**EXERCISE**
Convert the lines below into a Markdown table with two columns, "No." for the row number and "Entry" for the line, skipping any blank lines. Leave the pictures out of the table.

**DATA TO USE**
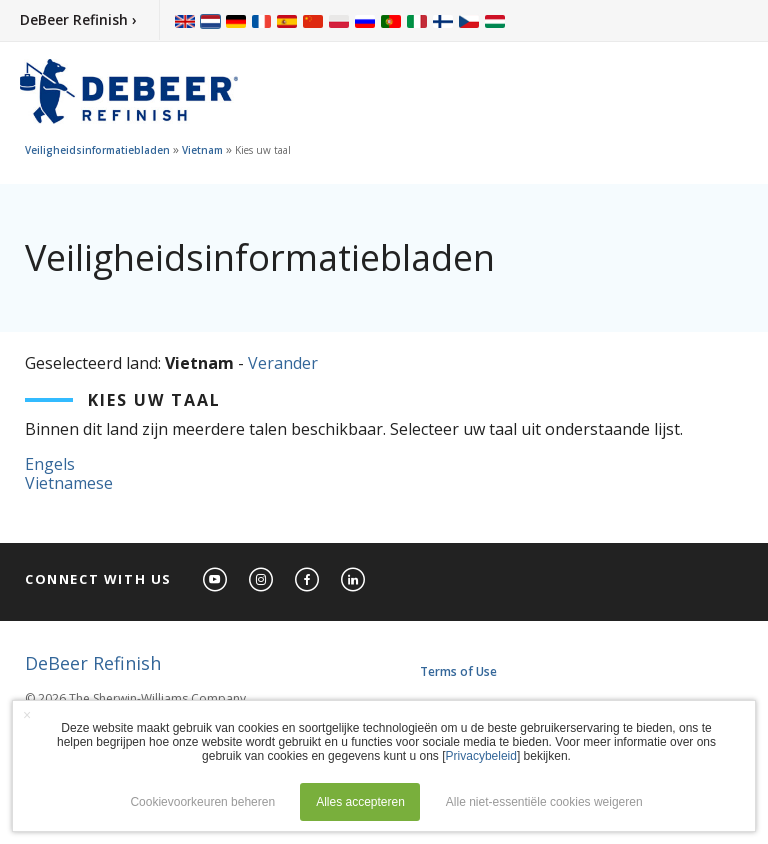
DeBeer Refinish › (78, 19)
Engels (50, 464)
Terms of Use (458, 671)
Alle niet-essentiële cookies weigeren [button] (544, 802)
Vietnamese (69, 483)
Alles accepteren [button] (360, 802)
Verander (283, 363)
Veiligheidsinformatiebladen (97, 150)
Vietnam (202, 150)
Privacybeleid (481, 756)
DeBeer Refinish (93, 663)
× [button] (27, 715)
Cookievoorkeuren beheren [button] (202, 802)
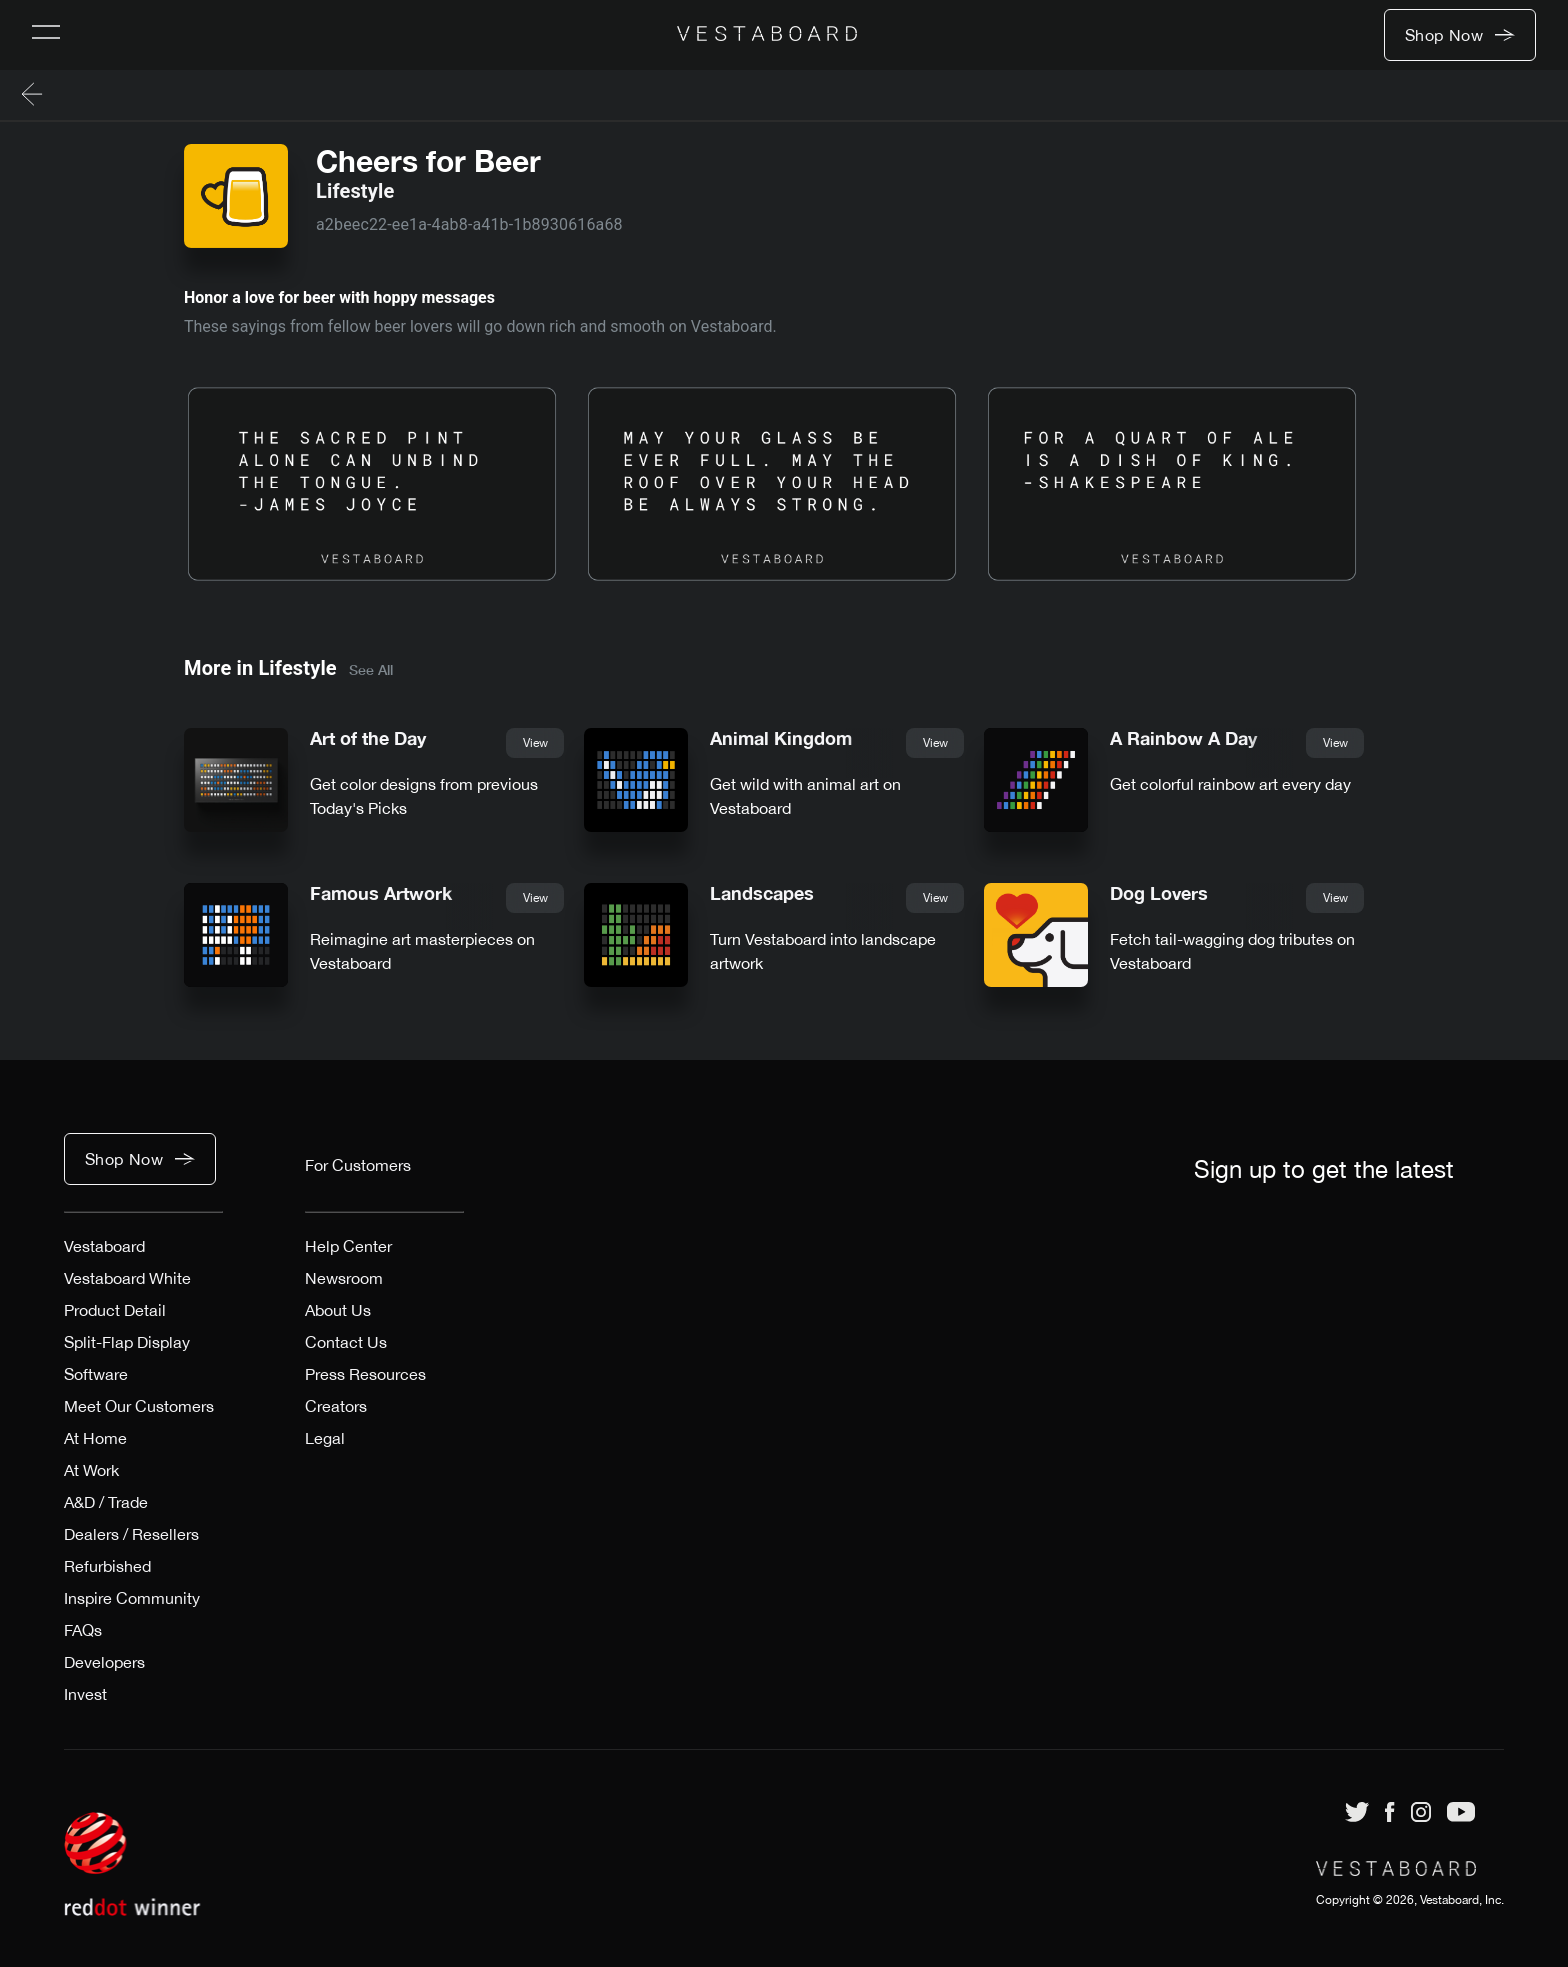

**FINISHED EXERCISE**
| No. | Entry |
|---|---|
| 1 | DeBeer Refinish › (78, 19) |
| 2 | Engels (50, 464) |
| 3 | Terms of Use (458, 671) |
| 4 | Alle niet-essentiële cookies weigeren [button] (544, 802) |
| 5 | Vietnamese (69, 483) |
| 6 | Alles accepteren [button] (360, 802) |
| 7 | Verander (283, 363) |
| 8 | Veiligheidsinformatiebladen (97, 150) |
| 9 | Vietnam (202, 150) |
| 10 | Privacybeleid (481, 756) |
| 11 | DeBeer Refinish (93, 663) |
| 12 | × [button] (27, 715) |
| 13 | Cookievoorkeuren beheren [button] (202, 802) |